I'm hitting Utah in September, can't wait to try something different.


----------



## cbass94 (May 19, 2004)

> All those replies kinda made me think us Coloradoans are a little self-centered, eh? I did a stage race in Utah this year (just south of Salt Lake City) and it was awesome. Cheap hotels, great terrain, smooth roads. I'm thinking there is more to the Rockies than just Colorado. Toss in the "Snowies" in Wyoming west of Laramie to the list of beautiful areas, and quite probably less crowded.


Yep, I gotta put in my two cents for Utah also! Love the riding here. Most of hte canyon roads are in really good condition and drivers are pretty courteous towards cyclists, especially right around Salt Lake City. 
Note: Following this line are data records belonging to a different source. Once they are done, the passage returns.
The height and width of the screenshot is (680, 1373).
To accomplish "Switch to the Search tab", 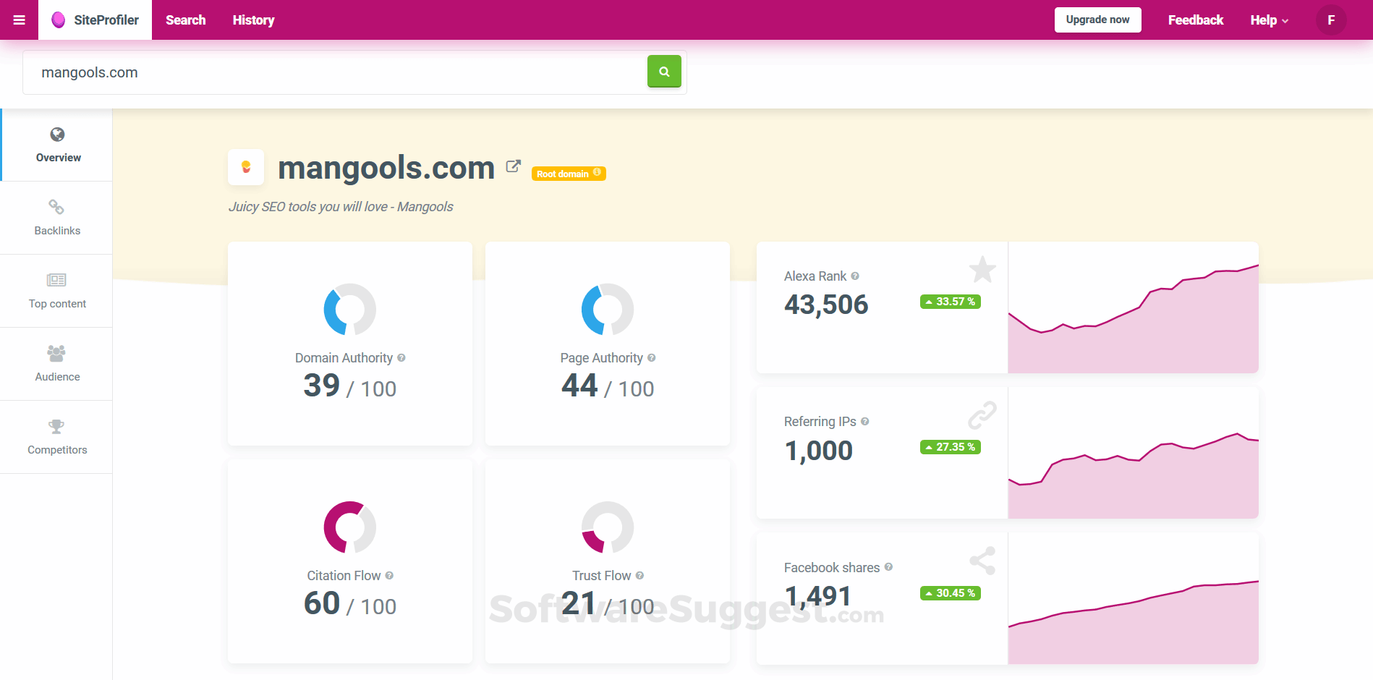I will (x=185, y=20).
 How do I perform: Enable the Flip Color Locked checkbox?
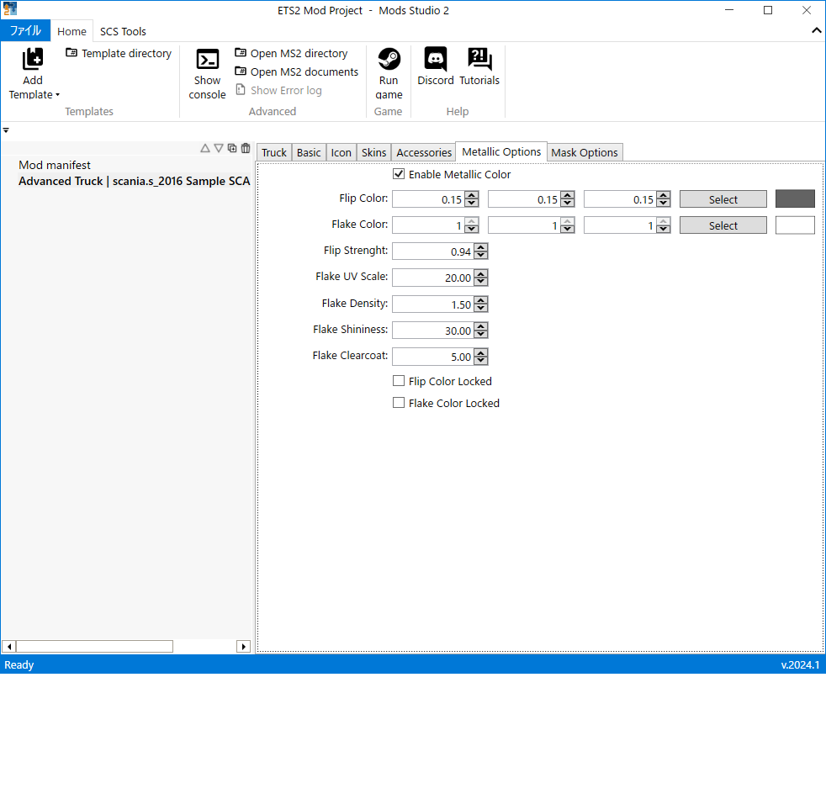pos(399,381)
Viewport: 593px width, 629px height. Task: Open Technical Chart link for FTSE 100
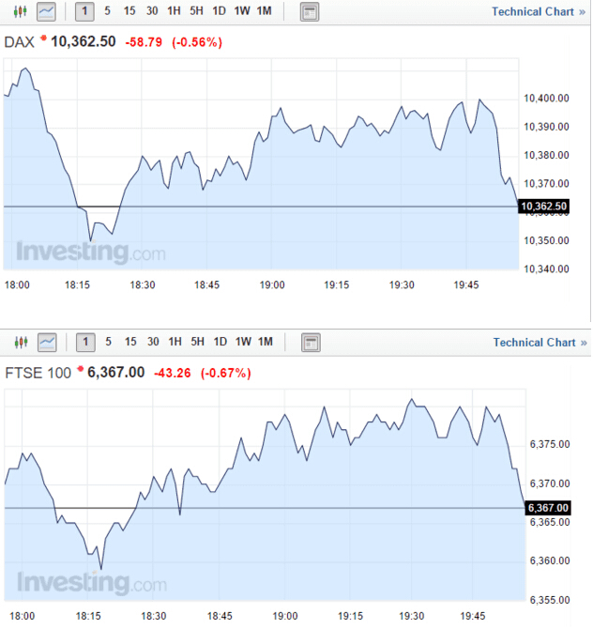[x=539, y=342]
I have to put in a little plug about my new website, it's just starting out, but I hope to include most, if not all of Utah as well as neighboring states if possible. Right now I just have the Wasatch Front (Near Salt Lake City) section up and working, but it is growing everyday. If anybody has any rides that they like in the area, please submit them! Eventually, I hope that it is a great reference for people that both live here and visit here to find good places to ride that match their abilityl

www.intermountaincycling.com

JPRider,
Was it the Thanksgiving point Stage race that you did? That's a great course with terrain for everybody. This year was only it's second year and it looks like it's here to stay (I hope).


----------



## JPRider14 (Feb 9, 2004)

cbass94 said:


> JPRider,Was it the Thanksgiving point Stage race that you did? That's a great course with terrain for everybody. This year was only it's second year and it looks like it's here to stay (I hope).


Yes it was. I loved the courses (not that I saw the TT course) and the area was awesome. It wasn't without it's bumps (pace car went one way, marshal sent us another, leading us off-course; awards ceremony took forever, discrepancies in the results all weekend long) but the people were great and I'll most likely be back next year.


----------



## cbass94 (May 19, 2004)

Glad to hear you liked it for the most part. Hopefully as the race matures, they will work out some of those bugs, hehe. Hope to see you next year!


----------